Belly fat `can help heart attack patients`
London: Belly fat might have a good use after all - at least, as an aid to heart attack treatment, say scientists.
A new study by the Erasmus University Medical Centre in Rotterdam, the Netherlands, has found that stem cells from waistline fat tissue could be used as a treatment for heart attacks, the `Daily Mail` reported.

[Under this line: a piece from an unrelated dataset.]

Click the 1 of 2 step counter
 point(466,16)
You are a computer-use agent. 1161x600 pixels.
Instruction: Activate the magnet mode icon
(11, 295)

In their study, the scientists injected stem cells derived from waistline fat tissue into the hearts of coronary patients and found that the cells reduced levels of damage, increased blood flow and improved the organs` pumping ability.
Eleven men and three women who had suffered recent heart attacks took part in the pioneering pilot study, given the name Apollo. Ten patients were treated with stem cells while four received a dummy `placebo` infusion.

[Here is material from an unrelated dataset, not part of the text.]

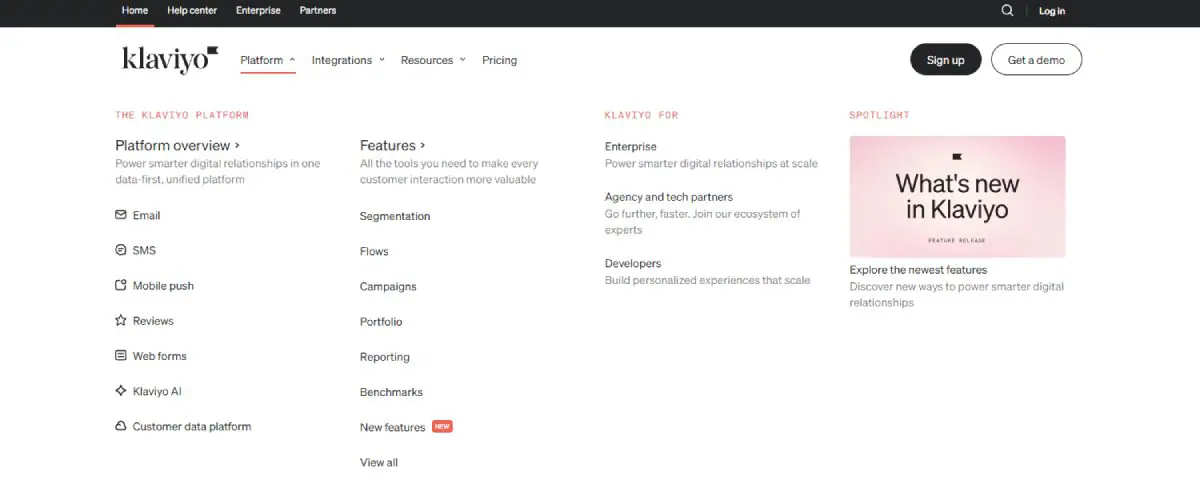Expand the Resources dropdown
The image size is (1200, 500).
pyautogui.click(x=432, y=60)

Liposuction -- a cosmetic procedure commonly used to reduce people`s waistlines -- was used to remove up to 250 cubic centimetres of fat from the patients` bellies.
From each sample, the scientists isolated and extracted 20 million adult stem cells -- regenerative cells with the potential to become more than one kind of tissue. It took 10 minutes to infuse stem cells into a patient`s heart.
Six months later members of the treated group showed a 3.5 percent improvement in heart perfusion, which is heart`s ability to receive oxygenated blood. Compared with the placebo patients, they also experienced a 5.7 per cent increase in the amount of blood pumped out by heart`s left ventricle chamber.
On average, the amount of damaged heart muscle in the treated patients was halved from 31.6 per cent to 15.4 per cent. In the non-treated group, levels of heart damage remained the same.
The stem cells did not interfere with blood flow and were not associated with any potentially dangerous changes in heart rhythm, the study found.
Lead researcher Dr Eric Duckers was quoted by the British newspaper as saying, "The study suggests that these cells can be safely obtained and infused inside the hearts of patients following acute heart attack."
The findings were presented at the American Heart Association`s Scientific Sessions meeting in Chicago.
The scientists have now started work on a bigger follow-up trial, called Advance, that will recruit up to 375 patients from 35 European centres. It will focus on heart attack patients with a left ventricle ejection fraction of less than 45 per cent.
Forty per cent of patients will receive 20 million stem cells while another 40 per cent will get a larger dose of 30 million cells. The remaining 20 per cent will make up the placebo group, say the scientists.
The condition of the patients` hearts will be checked after six months.